Physical access in urban public housing facilities

Katherine Froehlich-Grobe, Ph.D., Gail Regan, Ph.D., P.T., Jacqueline Y. Reese-Smith, M.A., Katie M. Heinrich, Ph.D., Rebecca E. Lee, Ph.D.

Disability and Health Journal, January 2008 Volume 1, Issue 1, Pages 25–29




Public housing facilities play an important role in housing individuals with physical disabilities, including older adults, who are unable to afford private housing. This study assessed general features of physical access in the common use areas of 14 federally subsidized, urban public housing facilities.


Fourteen public housing facilities were assessed by trained field assessors for 6 features of accessibility.
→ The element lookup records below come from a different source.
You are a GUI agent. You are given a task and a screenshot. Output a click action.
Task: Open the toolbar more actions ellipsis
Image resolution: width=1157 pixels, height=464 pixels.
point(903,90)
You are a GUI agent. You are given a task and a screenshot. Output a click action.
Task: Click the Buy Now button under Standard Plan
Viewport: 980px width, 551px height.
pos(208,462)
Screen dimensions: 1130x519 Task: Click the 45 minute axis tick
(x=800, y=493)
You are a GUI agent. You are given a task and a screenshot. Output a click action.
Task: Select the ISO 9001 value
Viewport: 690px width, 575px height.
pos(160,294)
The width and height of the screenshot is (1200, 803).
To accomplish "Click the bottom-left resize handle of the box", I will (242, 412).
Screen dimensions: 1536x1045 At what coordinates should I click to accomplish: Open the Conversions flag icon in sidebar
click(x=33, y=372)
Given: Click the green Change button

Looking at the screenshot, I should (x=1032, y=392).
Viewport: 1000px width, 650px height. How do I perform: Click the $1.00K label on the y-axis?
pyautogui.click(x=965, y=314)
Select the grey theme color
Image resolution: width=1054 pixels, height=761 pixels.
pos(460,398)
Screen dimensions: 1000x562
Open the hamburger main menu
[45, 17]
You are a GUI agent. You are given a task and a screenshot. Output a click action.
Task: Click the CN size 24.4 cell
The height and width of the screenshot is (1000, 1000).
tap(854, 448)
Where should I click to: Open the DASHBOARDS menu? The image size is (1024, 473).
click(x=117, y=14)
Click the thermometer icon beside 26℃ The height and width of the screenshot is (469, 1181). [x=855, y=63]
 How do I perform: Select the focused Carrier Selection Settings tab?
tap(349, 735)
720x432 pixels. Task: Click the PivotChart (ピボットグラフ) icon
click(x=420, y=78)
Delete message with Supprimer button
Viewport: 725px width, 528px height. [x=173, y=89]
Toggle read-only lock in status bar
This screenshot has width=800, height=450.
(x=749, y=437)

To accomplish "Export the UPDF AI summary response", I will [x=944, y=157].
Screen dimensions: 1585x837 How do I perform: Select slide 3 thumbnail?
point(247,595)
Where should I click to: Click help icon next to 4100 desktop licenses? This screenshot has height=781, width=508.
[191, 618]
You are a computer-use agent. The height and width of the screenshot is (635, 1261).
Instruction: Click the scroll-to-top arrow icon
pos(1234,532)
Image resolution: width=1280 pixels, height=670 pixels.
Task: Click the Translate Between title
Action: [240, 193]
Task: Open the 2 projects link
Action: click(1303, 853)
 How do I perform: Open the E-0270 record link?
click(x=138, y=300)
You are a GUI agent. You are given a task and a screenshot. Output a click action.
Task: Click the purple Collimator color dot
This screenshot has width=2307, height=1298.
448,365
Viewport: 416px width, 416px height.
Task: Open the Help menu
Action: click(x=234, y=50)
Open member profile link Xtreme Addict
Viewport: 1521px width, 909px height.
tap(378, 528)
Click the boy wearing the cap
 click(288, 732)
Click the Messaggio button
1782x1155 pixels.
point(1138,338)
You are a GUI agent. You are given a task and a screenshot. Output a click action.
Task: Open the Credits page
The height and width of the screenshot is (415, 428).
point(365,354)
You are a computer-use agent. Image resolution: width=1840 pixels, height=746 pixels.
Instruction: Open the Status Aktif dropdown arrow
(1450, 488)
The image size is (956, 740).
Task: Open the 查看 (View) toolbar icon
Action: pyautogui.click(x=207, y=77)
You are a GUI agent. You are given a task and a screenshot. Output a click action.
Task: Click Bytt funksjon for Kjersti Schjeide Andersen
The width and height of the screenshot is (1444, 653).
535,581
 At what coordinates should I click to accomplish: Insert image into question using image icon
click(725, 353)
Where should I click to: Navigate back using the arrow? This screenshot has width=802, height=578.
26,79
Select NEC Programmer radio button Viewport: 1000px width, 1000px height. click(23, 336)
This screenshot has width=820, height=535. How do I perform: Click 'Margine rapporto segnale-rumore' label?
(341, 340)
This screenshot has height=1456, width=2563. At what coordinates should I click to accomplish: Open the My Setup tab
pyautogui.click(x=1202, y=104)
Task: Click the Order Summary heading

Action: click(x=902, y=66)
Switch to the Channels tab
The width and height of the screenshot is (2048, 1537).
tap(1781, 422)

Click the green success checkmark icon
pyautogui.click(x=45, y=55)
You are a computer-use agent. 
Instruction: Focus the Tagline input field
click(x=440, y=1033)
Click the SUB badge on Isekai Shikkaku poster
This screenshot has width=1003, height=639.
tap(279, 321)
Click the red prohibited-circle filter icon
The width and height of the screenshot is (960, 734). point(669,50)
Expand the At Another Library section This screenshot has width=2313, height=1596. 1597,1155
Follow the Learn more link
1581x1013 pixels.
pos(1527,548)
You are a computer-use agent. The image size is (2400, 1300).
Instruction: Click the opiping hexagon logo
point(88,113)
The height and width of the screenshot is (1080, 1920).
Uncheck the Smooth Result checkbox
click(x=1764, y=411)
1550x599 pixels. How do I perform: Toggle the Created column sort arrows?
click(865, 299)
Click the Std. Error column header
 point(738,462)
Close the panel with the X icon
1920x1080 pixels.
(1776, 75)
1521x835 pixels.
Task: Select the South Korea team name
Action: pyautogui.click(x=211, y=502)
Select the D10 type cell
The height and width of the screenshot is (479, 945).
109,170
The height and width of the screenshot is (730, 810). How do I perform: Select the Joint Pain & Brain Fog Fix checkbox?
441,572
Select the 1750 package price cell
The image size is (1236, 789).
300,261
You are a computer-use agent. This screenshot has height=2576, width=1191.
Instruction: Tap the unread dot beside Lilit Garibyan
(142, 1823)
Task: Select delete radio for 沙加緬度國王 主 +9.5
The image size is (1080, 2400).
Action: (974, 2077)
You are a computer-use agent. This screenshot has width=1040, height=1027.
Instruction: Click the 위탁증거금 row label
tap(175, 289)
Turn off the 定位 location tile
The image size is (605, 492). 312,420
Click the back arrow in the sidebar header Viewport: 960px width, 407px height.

Most housing facilities had at least 1 parking space designated with a vertical sign (86%), an entrance that was level or had a ramp (86%), and a 32-inch wide exterior door (71%). Half (50%) had a public restroom designated by signage as accessible, and most of these bathrooms had 32-inch-wide doorways and at least 1 grab bar near the toilet (86%). Most housing managers were able to identify building modifications that had been made to satisfy accessibility regulations.


The results suggest that relatively large proportions (14%-29%) of federally funded housing facilities are not complying with federal regulations. Better education and compliance are needed to ensure access for all in public housing facilities.